Hadoop Summit 2012 Highlights -- ADTmag

WatersWorks

By John K. Waters

Hadoop Summit 2012 Highlights

The fifth annual Hadoop Summit brought an estimated 2,100 attendees to the Convention Center in downtown San Jose, Calif., last week. The two-day, big-data event was hosted by Yahoo, Hadoop's first large-scale user, and Hortonworks, a leading commercial support-and-services provider.

Among the announcements coming out of this year's summit were updates from the three leading commercial Hadoop distributors. Hortonworks unveiled the first general release of its Apache Hadoop software distro, Hortonworks Data Platform (HDP) 1.0, a day before the start of the show. The company bills the open source data management platform as "the next generation enterprise data architecture." Built on Apache Hadoop 1.0, this release includes a bundle of new provisioning, management, and monitoring capabilities built into the core platform. It also comes with an integration of the Talend Open Studio for Big Data tool.
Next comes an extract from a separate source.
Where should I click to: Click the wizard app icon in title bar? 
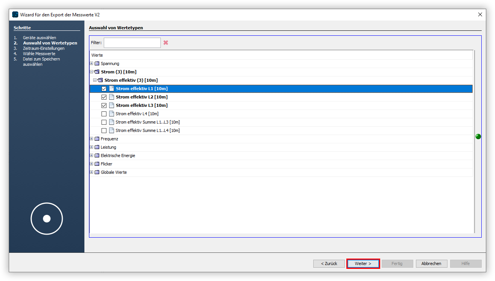click(x=15, y=14)
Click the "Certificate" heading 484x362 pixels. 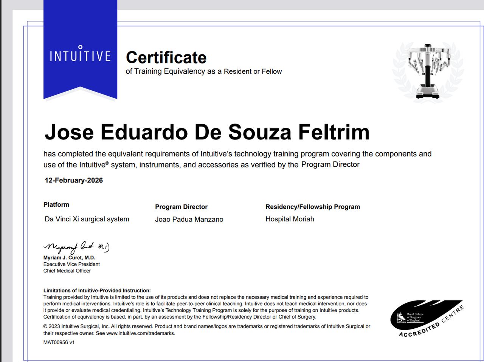166,57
Cloudera got a big jump on the competition by announcing a new release a week earlier, but the company showed on its new CDH4 and Cloudera Manager 4, which are part of Cloudera Enterprise 4.0, at the show. Version 4 of CDH, the company's open source Hadoop platform (on which Enterprise 4.0 is built), expands the number of computational processes executable under Hadoop and introduces a new feature designed to software programs to be embedded within the data itself. Dubbed "coprocessors," these programs are executed when certain pre-defined conditions are met.
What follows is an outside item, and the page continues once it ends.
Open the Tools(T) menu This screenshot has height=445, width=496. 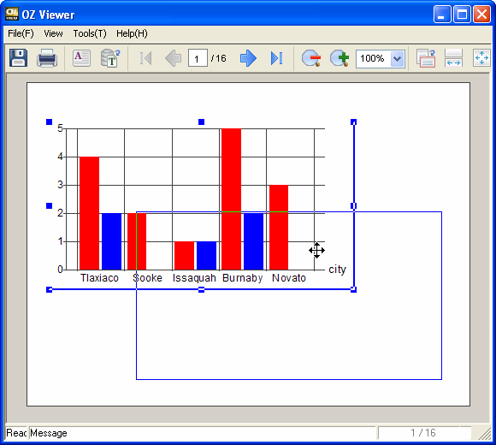(90, 33)
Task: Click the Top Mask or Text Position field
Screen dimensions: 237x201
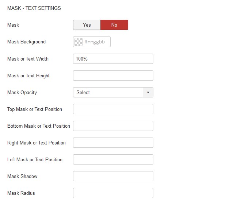Action: tap(113, 109)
MapR Technologies showed off version 2.0 of its Hadoop distro, the first to support multi-tenancy. The new version also comes with advanced monitoring management tools, isolation capabilities, and added security. MapR is offering this release in a basic edition (M3), and an advanced edition (M5). The MapR Hadoop Distribution M3 supports HBase, Pig, Hive, Mahout, Cascading, Sqoop and Flume. The M5 edition adds high availability features and additional security tools, including: JobTracker HA, Distributed NameNode HA, Snapshots and Mirroring.
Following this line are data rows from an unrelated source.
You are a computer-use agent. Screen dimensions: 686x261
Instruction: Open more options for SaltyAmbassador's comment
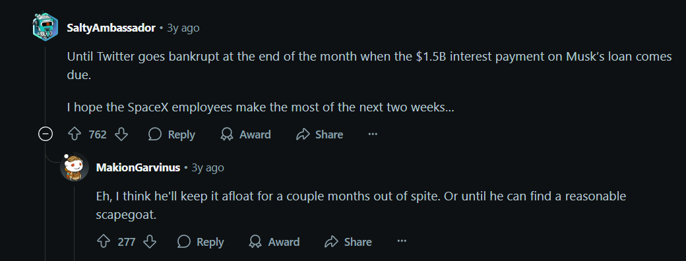coord(373,134)
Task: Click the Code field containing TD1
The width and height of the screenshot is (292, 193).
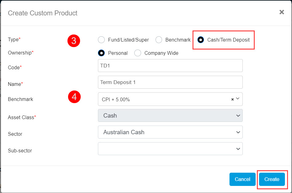Action: [x=170, y=66]
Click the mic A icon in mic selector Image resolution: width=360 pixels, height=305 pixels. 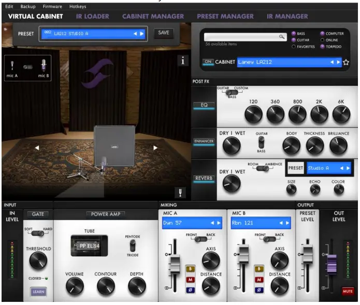12,66
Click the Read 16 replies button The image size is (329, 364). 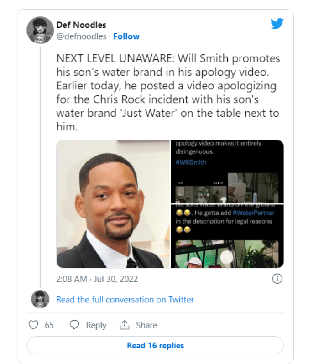(x=155, y=345)
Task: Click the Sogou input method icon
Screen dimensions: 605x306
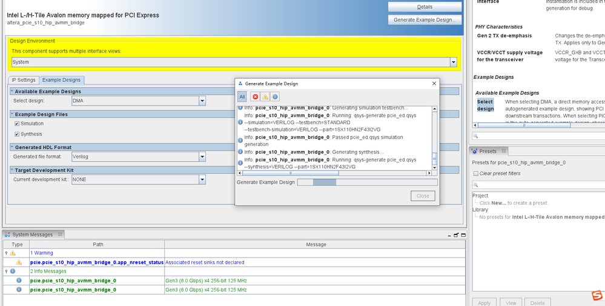Action: pos(597,296)
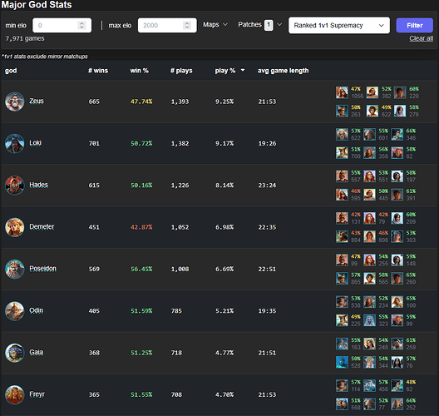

Also, VMware launched a new open source project codenamed "Serengeti" at the show. The Web site describes the project's goal "to enable the rapid deployment of an Apache Hadoop cluster... on a virtual platform." VMware says the project aims to produce a virtualization-aware Hadoop configuration and management tool. VMware is partnering with Cloudera, Hortonworks, MapR and big data analysis company Greenplum on this project.

Apache Hadoop is an increasingly popular, Java-based, open-source framework for data-intensive distributed computing. They system is designed to analyze a large amount of data in a small amount of time. At its core, it is a combination of Google's MapReduce and the Hadoop Distributed File System (HDFS). MapReduce is a programming model for processing and generating large data sets. It supports parallel computations over large data sets on unreliable computer clusters. HDFS is designed to scale to petabytes of storage and to run on top of the file systems of the underlying OS.

Attendance at this year's Hadoop Summit set a record. The first event, held in 2008, drew an estimated 500 attendees. The Summit's sponsorship roster underscores the growing importance of the data analysis platform. Cisco, Facebook, IBM, Microsoft and VMware were among the heavy hitters adding their support to the event; there were 49 event sponsors total.

Speaking at the conference, Facebook engineer Andrew Ryan talked with attendees about his company's record-setting reliance on the HDFS clusters to store more than 100 petabytes of data. During his talk, Ryan explained how Facebook has worked around Hadoop's key weakness: its reliance on a single name server (Namenode) to send and receive all filesystem data via a pool of Datanodes. If a Datanode goes down there's little impact on the cluster, but if Namenode goes down, no clients can read or write to the HDFS. The fix: AvatarNode, a piece of software designed to provide a backup Namenode. Ryan laid out the details from his talk in a blog post.

Posted by John K. Waters on June 18, 2012